Thanks so much for all your guys support!!! I got on Paxil today. I'm a little upset with Doctor. She is trying to convince me that there is no way Hashimotos is causing my depression and anxiety. She said because my T3 and T4 levels are in normal ranges I should be having little to no symptoms. I told her about others online have the same issues and she told me to throw out my computer because all of us are just worriers and our brains are making these symptoms happening because of worry and paranoia. So are we all just Crazy???? Its funny because all these symptoms came together before I even knew about Hashis!! Did I make it all up in my head?


----------



## desrtbloom (May 23, 2010)

It sounds like you might need a new doctor. The first doctor I went to said my thyroid levels were "a little elevated, but nothing to worry about". I was seriously ill and had I not listen to my gut and gotten a new doc ASAP, I would have been dead. So no, it isn't in our heads. It is a lot of doctor's that don't listen to their patients and make smart a$$ comments. So if it was me hun, I'd take the Paxil to see if that helps while you look for a new doctor that actually has a lot of experience with the endocrine system and thyroid issues.

:hugs:


----------



## livinginhope (Mar 5, 2011)

I agree, I would be looking for a new doctor as well. It is definitely not in your head, nor is it in any of our heads!! What an ignorant thing for her to say. I would ditch her because I don't think she is going to be very helpful to you.

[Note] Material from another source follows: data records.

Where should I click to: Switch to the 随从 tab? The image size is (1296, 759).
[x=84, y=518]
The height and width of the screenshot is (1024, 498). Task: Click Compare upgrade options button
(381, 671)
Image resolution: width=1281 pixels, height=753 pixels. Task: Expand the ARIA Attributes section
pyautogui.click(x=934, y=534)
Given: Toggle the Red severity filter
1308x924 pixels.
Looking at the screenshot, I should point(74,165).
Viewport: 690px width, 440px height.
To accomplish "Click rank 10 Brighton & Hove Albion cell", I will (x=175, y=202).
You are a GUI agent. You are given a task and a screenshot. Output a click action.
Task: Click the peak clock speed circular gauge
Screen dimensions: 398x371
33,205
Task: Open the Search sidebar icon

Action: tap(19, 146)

I was told for 7 years that there was nothing wrong with me and now I have debilitating depression as well as all the other awful symptoms of Hashi's. If I had gotten good treatment earlier I might not have gotten to this stage. Luckily I have found 2 great doctors and am finally going to start dessicated thyroid.

Stay on the thyroid boards as they are the best defence you have against these terrible doctors. I know I am on the right track now just because of what I have learnt on these boards.

Good luck. :hugs:


----------



## Andros (Aug 26, 2009)

christinac1985 said:


> Thanks so much for all your guys support!!! I got on Paxil today. I'm a little upset with Doctor. She is trying to convince me that there is no way Hashimotos is causing my depression and anxiety. She said because my T3 and T4 levels are in normal ranges I should be having little to no symptoms. I told her about others online have the same issues and she told me to throw out my computer because all of us are just worriers and our brains are making these symptoms happening because of worry and paranoia. So are we all just Crazy???? Its funny because all these symptoms came together before I even knew about Hashis!! Did I make it all up in my head?


Graves', neuropsychiatric
http://www.ngdf.org/cms/modules/files/uploads/7699.PDF

hypo, psychiatric
http://www.biopsychiatry.com/hypothyroidism.htm

bipolar
http://www.psycheducation.org/thyroid/introduction.htm

I would seriously get rid of that doctor. The only person that should be able to diagnose mental illness would be a psychologist or psychiatrist and the only person who should be able to Rx anti-d should be a psychiatrist.

This stuff is getting waaaaaaaaaaaaaaaaaaaaaaaay out of hand.

Get the book Prozac Nation and read it. It is worse now than when this book was published.

God bless you; what a horrible doctor this woman is.

Have you had antibodies' tests and have you had FREE T and FREE T4 instead of T3 and T4?


----------



## McKenna (Jun 23, 2010)

What your doctor did to you breaks my heart. My endo did the same thing to me and tried to throw an antidepressant at me. He actually wrote a script, put it in my hands along with a sample starter pack. It went straight into the garbage when I left his office.

Psych drugs are grossly over-prescribed in our country. You have a documented medical issue that is KNOWN to cause mental and emotional symptoms. Sometimes severe symptoms. Yet doctors don't want to take the time to understand what their patients are feeling and experiencing, let alone support them.

The common practice of most doctors is...
1. listen to your symptoms
2. when he/she hears anything about mental health, feelings, thoughts, symptoms etc, to go straight to psych meds.

What ever happened to doctors re-assuring patients in their concerns? Or to research specific illnesses if they're not familiar with them? Instead, anything that comes across as a mental issue is automically written off and given a drug. It's a cop-out for actual medical care.

Read this:
Psychiatric Manifestations of Hashimoto's Thyroiditis
http://www.drrichardhall.com/Articles/hashimoto.pdf

The worst part of what these doctors do is to cause us to doubt our own selves. Our instincts, intuition, our own knowledge of our bodies. And when your thinking is clouded by your thyroid, it's easier to go along with what someone else tells you.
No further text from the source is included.